**Your assignment:**
The entries below contain pictures, which are to be left out; write out exactly, and only, the lines from the line with "Where should I click to: Open" up to and including the line with "471x318 pixels.".

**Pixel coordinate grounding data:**
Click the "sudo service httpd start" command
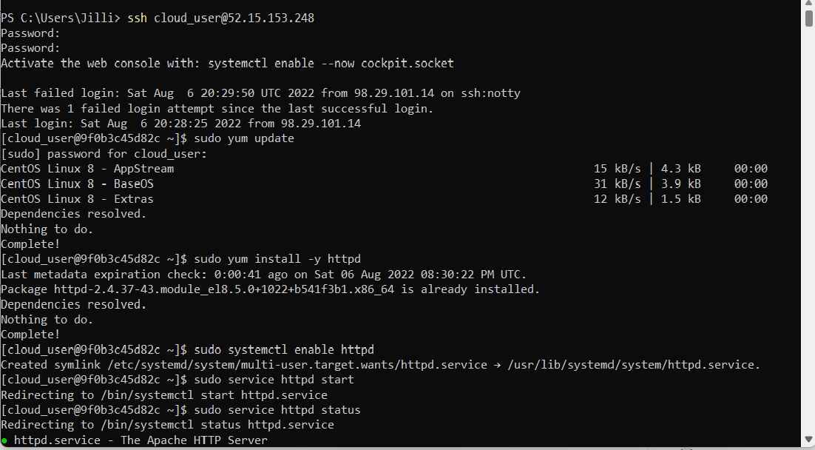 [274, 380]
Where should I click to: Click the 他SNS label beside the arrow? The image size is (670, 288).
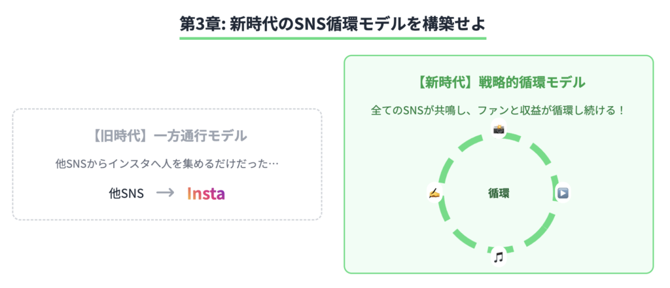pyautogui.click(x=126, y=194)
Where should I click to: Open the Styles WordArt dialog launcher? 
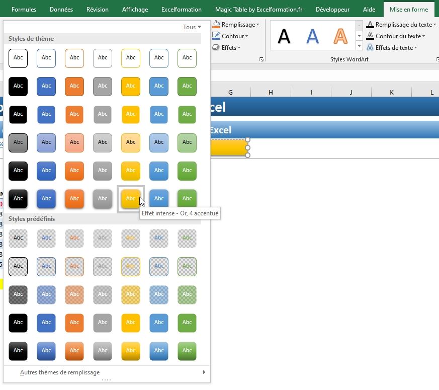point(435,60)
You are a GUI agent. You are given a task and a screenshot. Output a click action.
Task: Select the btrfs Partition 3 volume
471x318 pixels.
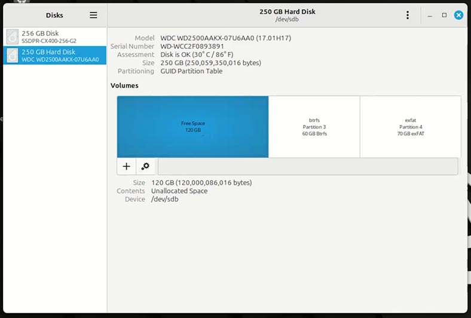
* * *
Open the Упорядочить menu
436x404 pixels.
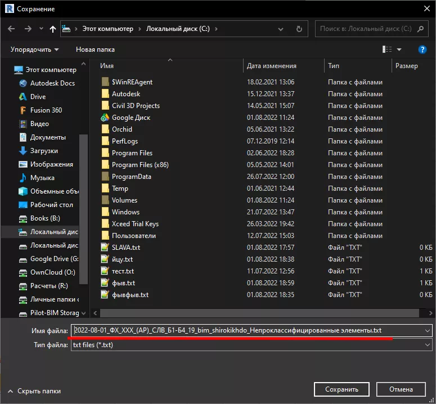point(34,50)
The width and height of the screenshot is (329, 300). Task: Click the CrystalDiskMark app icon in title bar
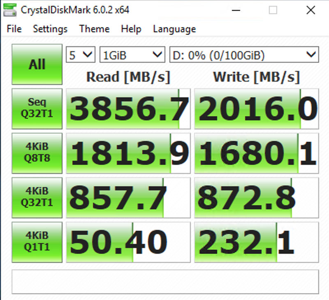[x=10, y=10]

**Result of this task:**
Where should I click to: Open the Styles WordArt dialog launcher? 
point(435,60)
You are a GUI agent. You are given a task and a screenshot. Output a click action.
Task: Select the btrfs Partition 3 volume
471x318 pixels.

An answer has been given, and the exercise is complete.